RECORDS PROVIDED

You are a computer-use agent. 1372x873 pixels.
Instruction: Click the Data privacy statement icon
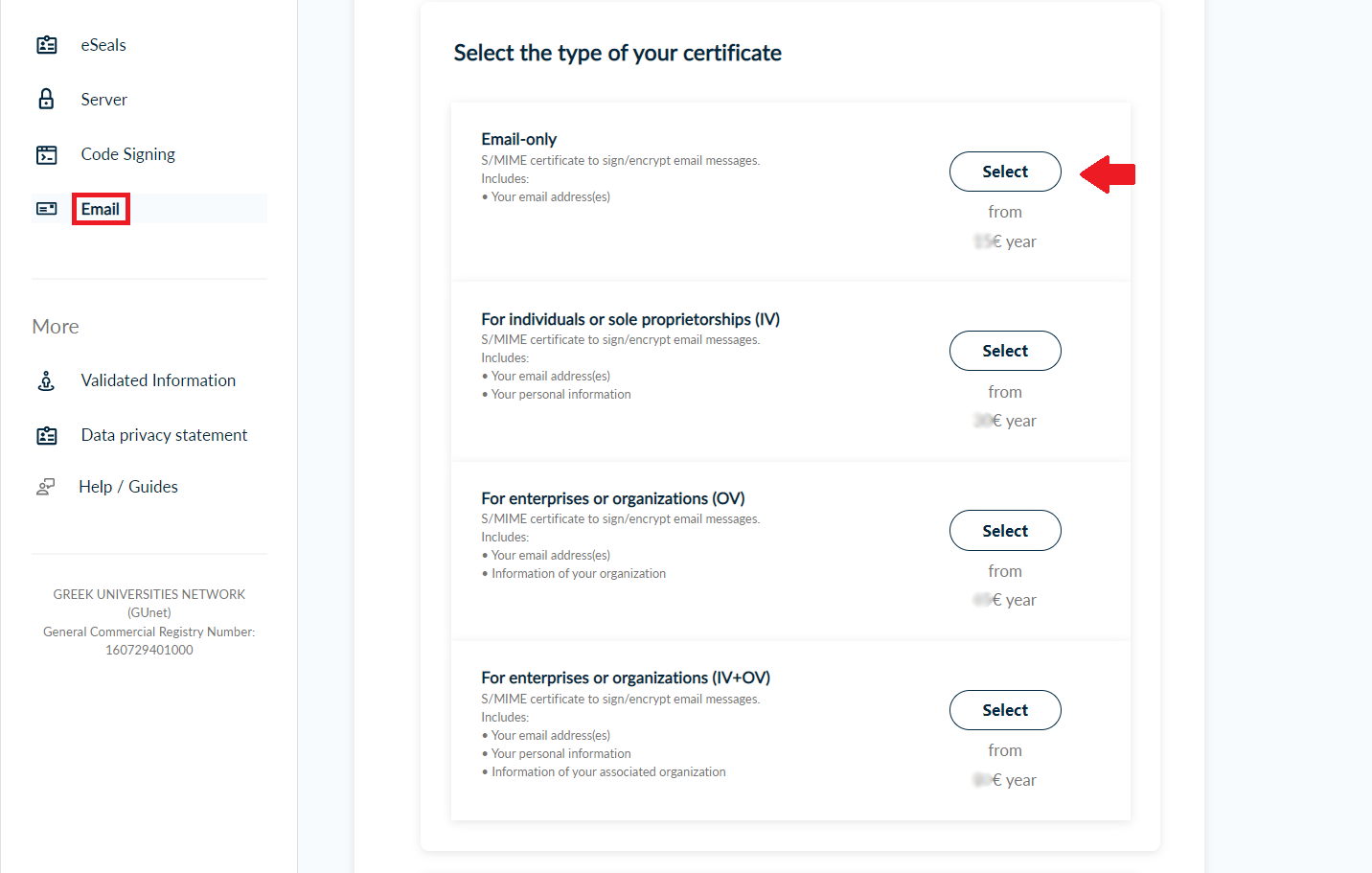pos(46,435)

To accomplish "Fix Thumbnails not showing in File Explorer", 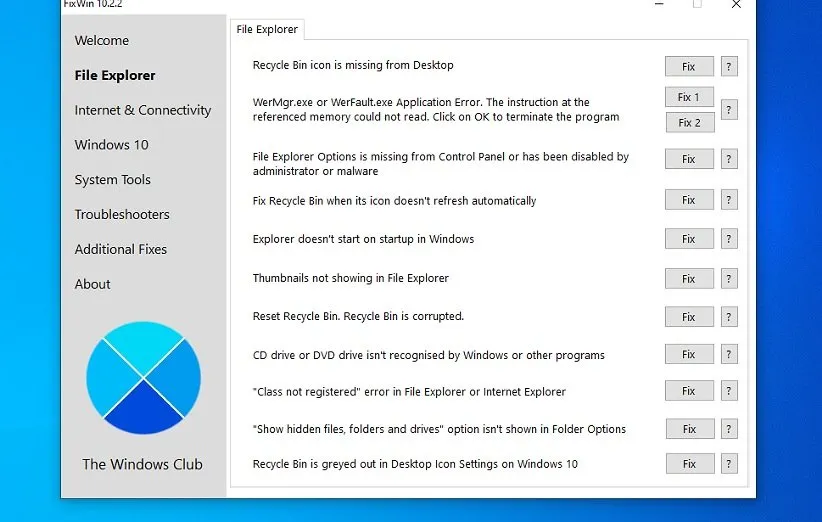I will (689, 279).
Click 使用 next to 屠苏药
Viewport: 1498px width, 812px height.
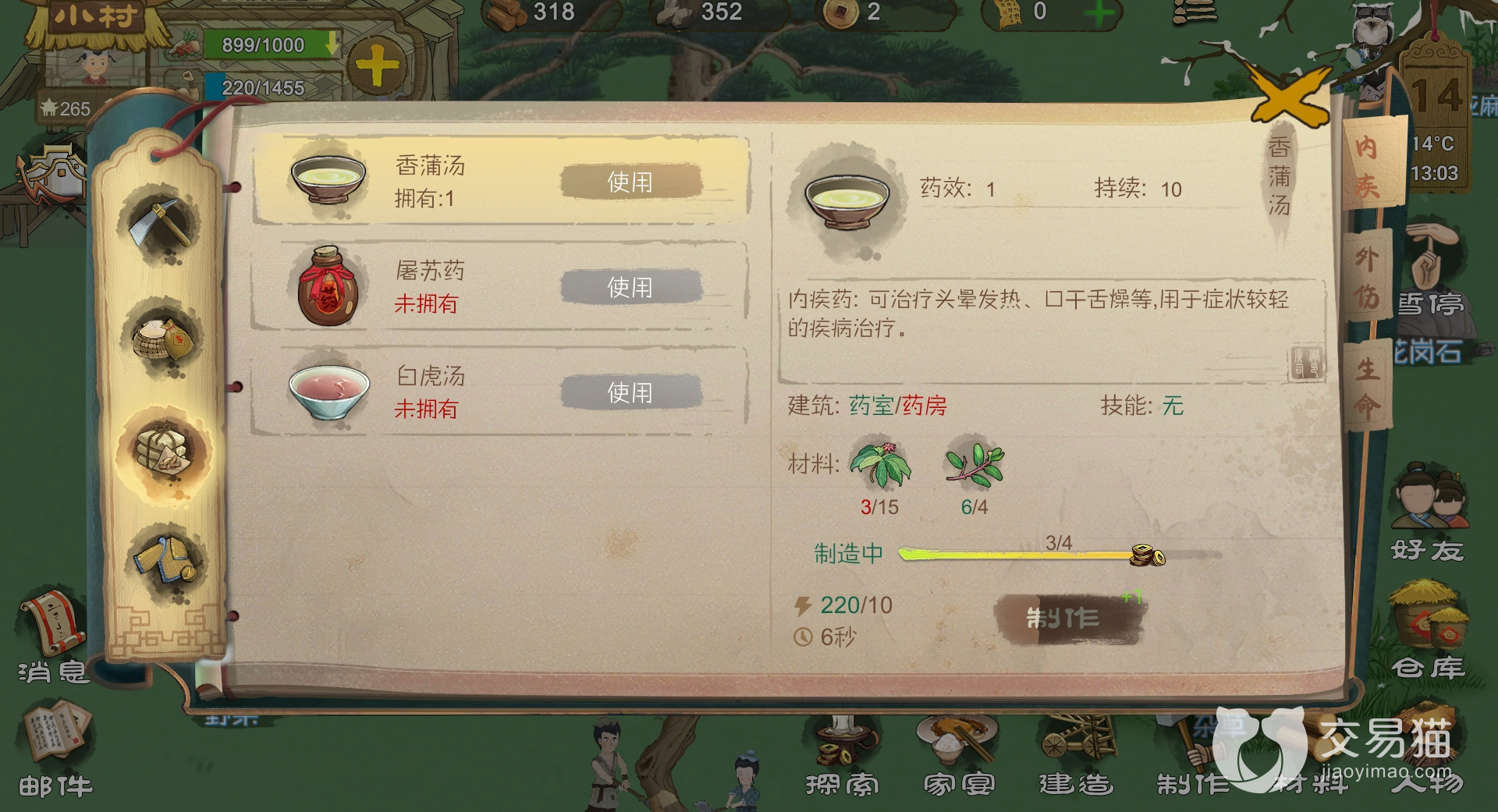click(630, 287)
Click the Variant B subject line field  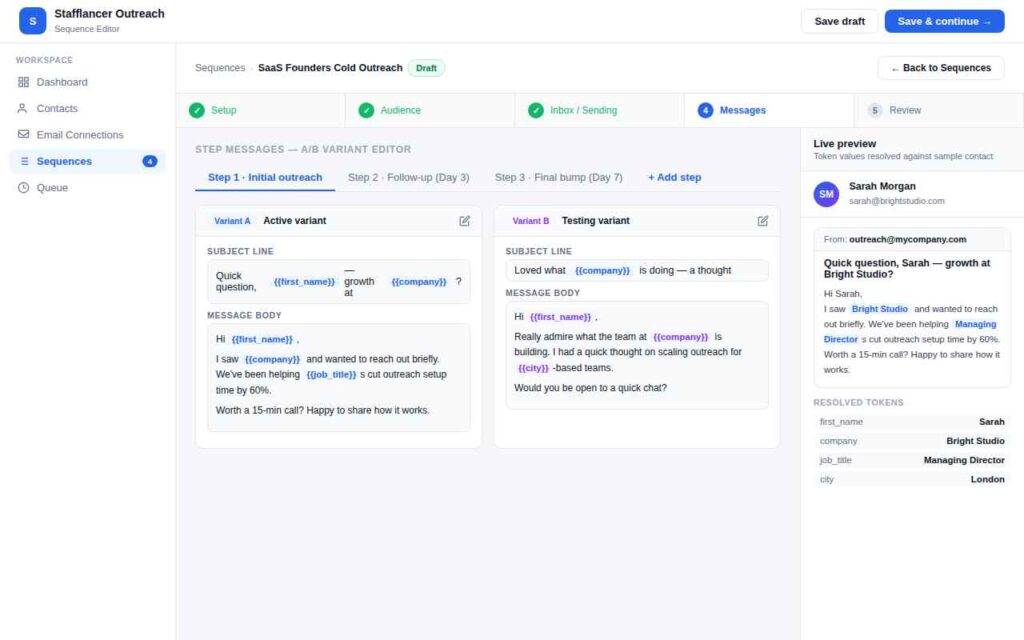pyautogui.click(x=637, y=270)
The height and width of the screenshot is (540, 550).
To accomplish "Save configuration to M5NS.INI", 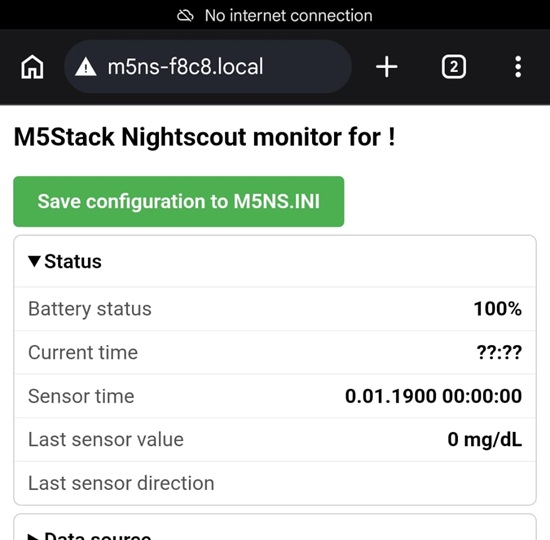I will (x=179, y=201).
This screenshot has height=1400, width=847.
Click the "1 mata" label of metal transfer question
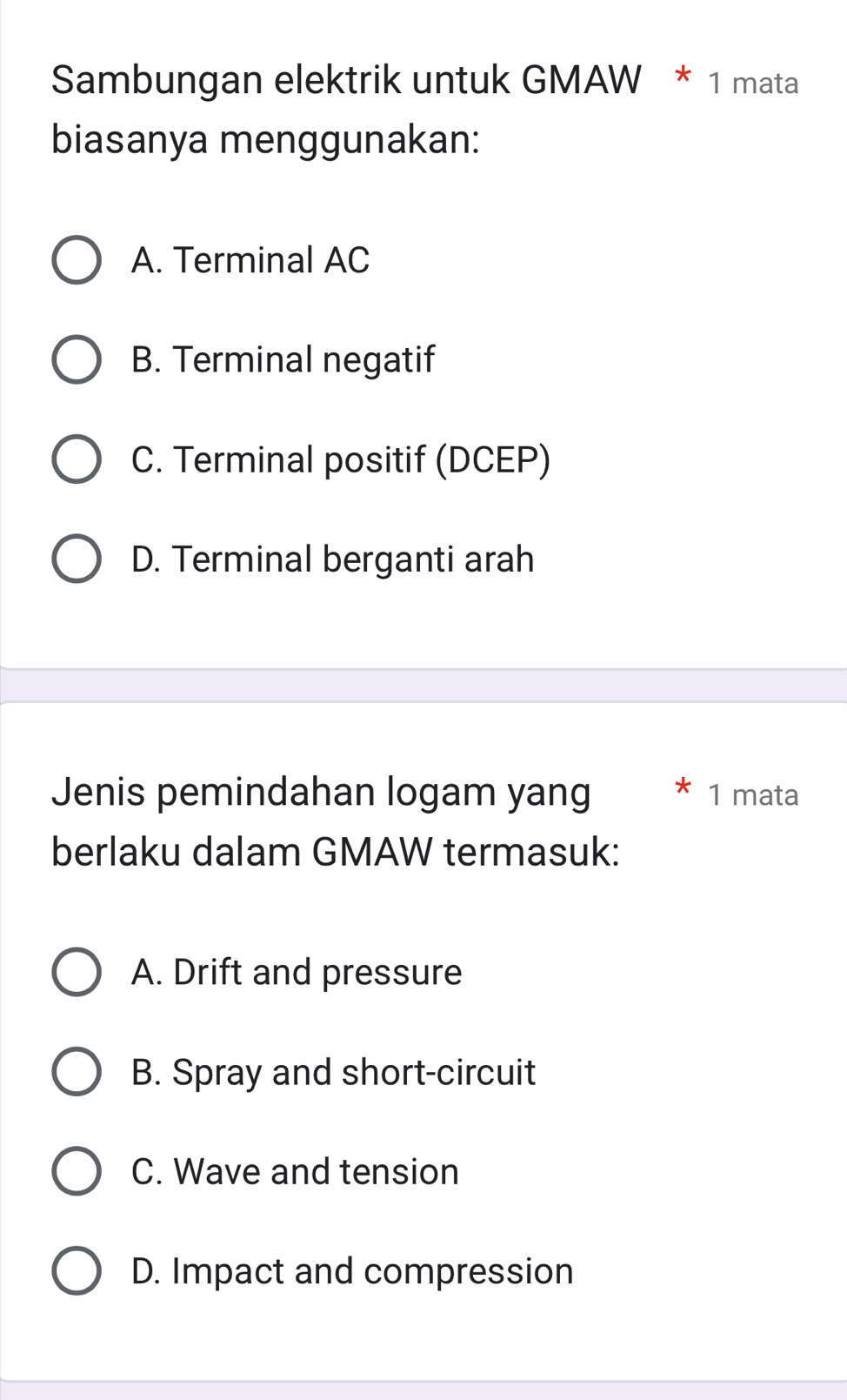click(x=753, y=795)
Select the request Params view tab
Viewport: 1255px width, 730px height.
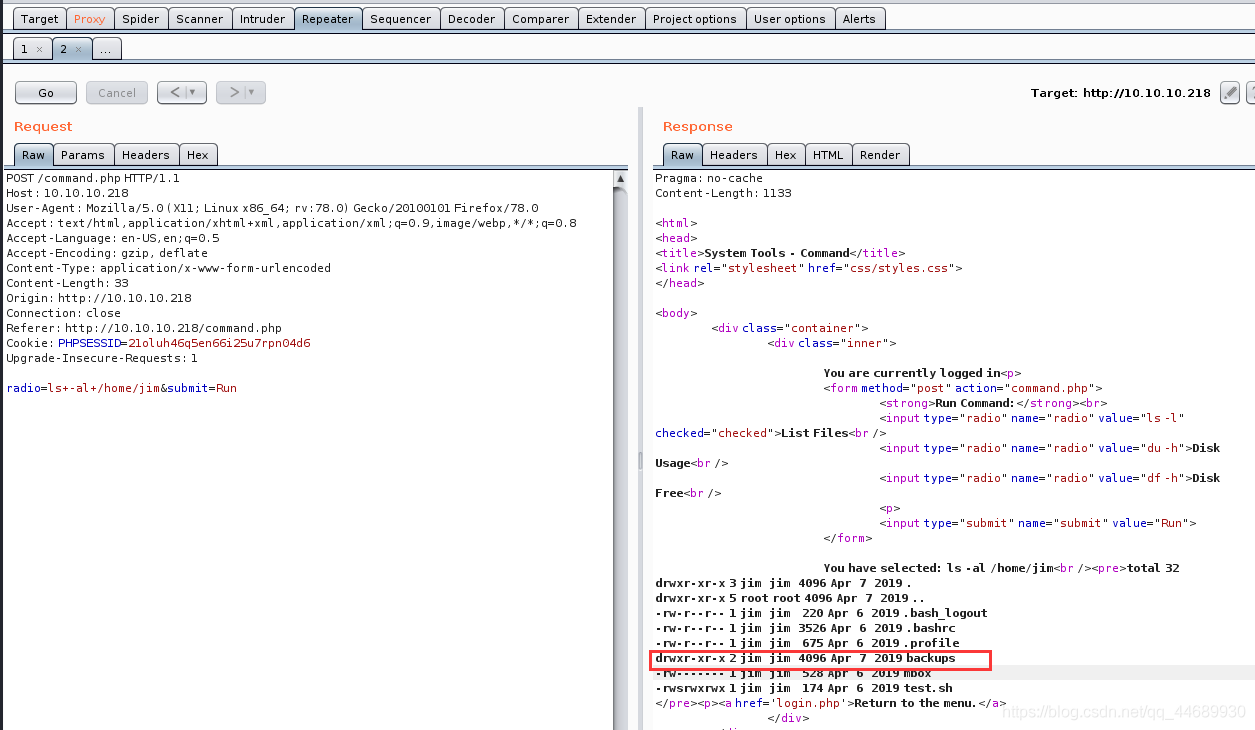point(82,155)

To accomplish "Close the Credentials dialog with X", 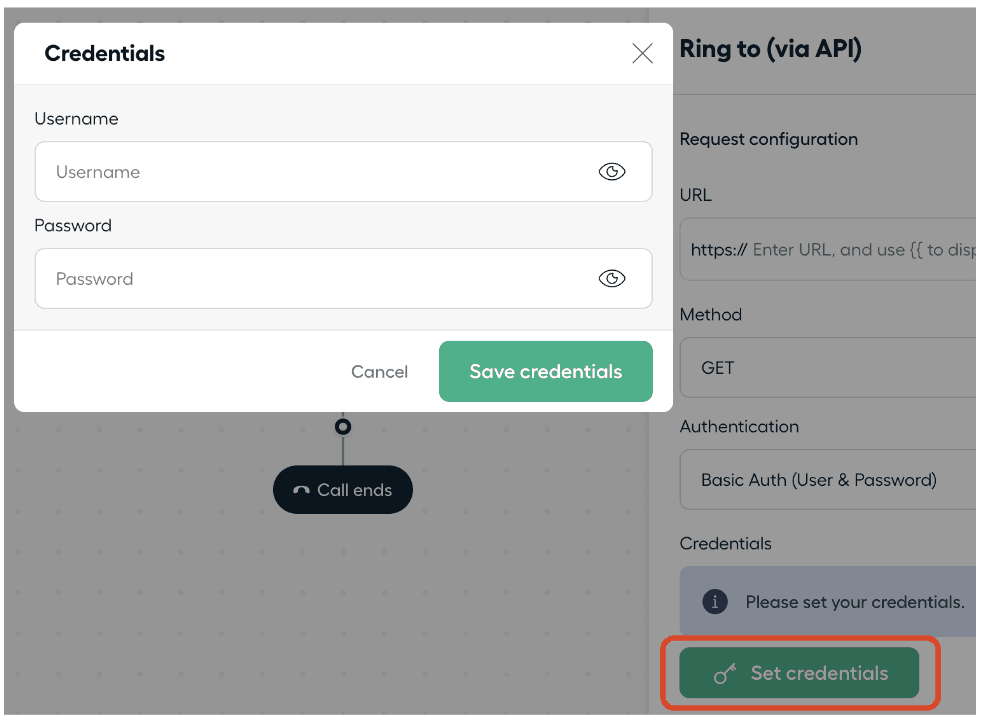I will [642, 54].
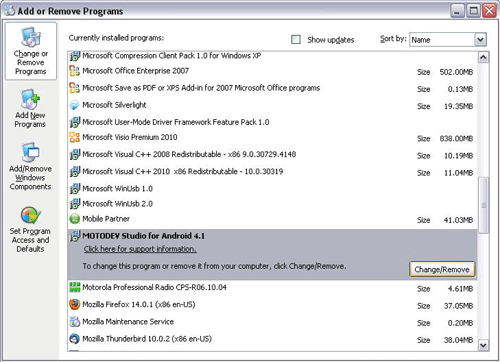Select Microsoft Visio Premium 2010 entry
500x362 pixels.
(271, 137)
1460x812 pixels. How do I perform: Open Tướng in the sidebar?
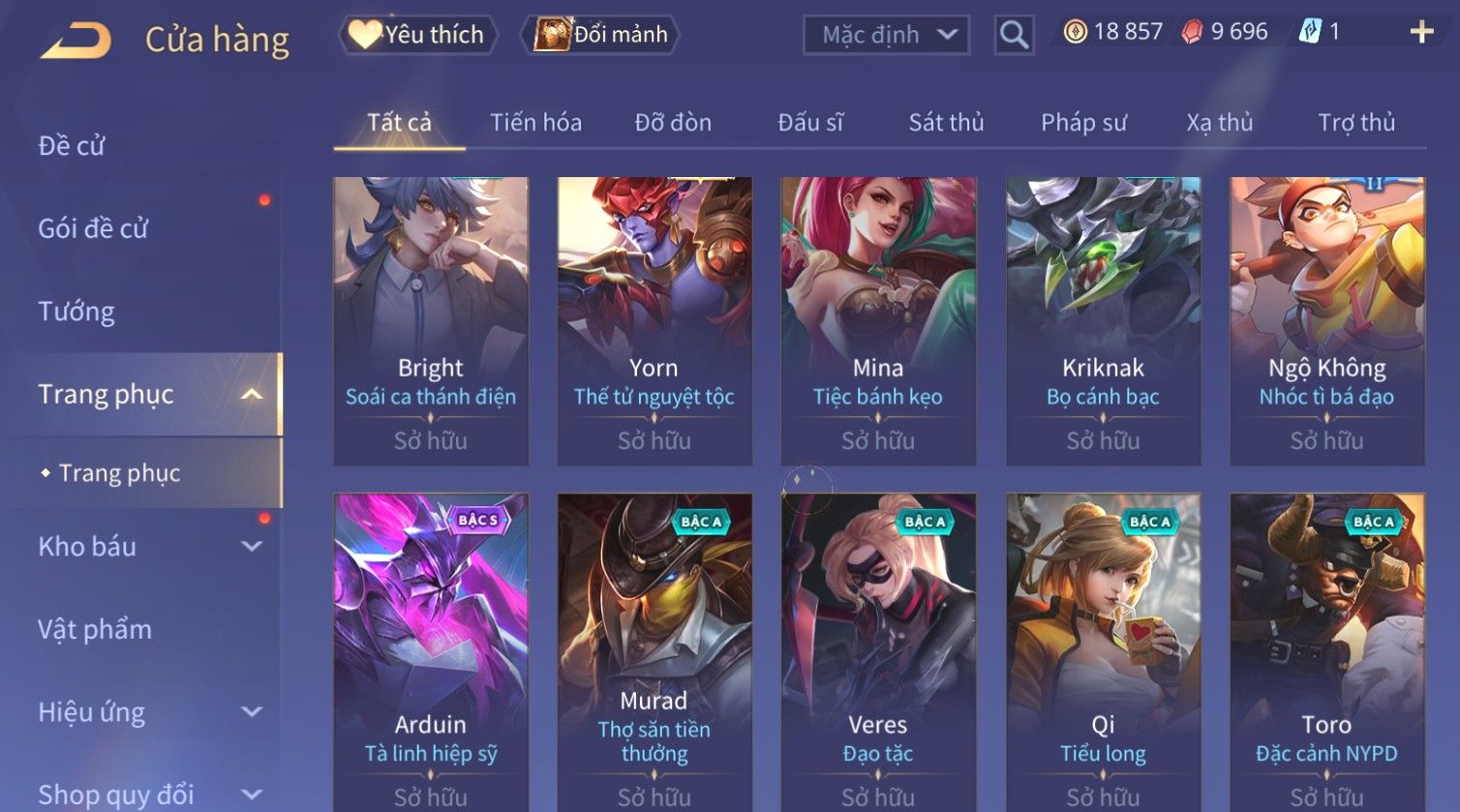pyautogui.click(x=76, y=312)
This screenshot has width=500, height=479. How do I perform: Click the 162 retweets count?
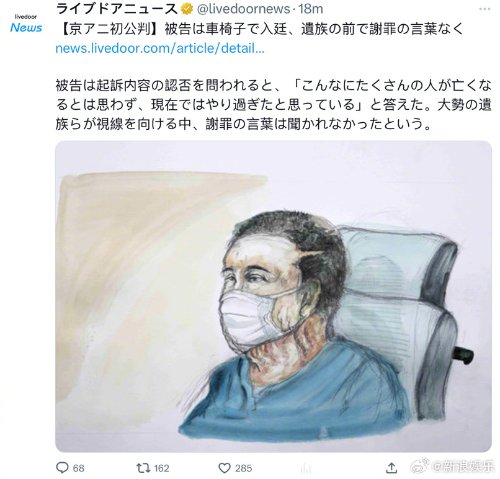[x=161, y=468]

TASK
Your task is to write out, exactly and without pictures, only the lines from the one holding "1460x812 pixels. How" to the last line of the data.

PROBLEM SOLUTION
1460x812 pixels. How do I perform: Open Tướng in the sidebar?
pyautogui.click(x=76, y=312)
This screenshot has width=500, height=479. How do I perform: Click the 162 retweets count?
[x=161, y=468]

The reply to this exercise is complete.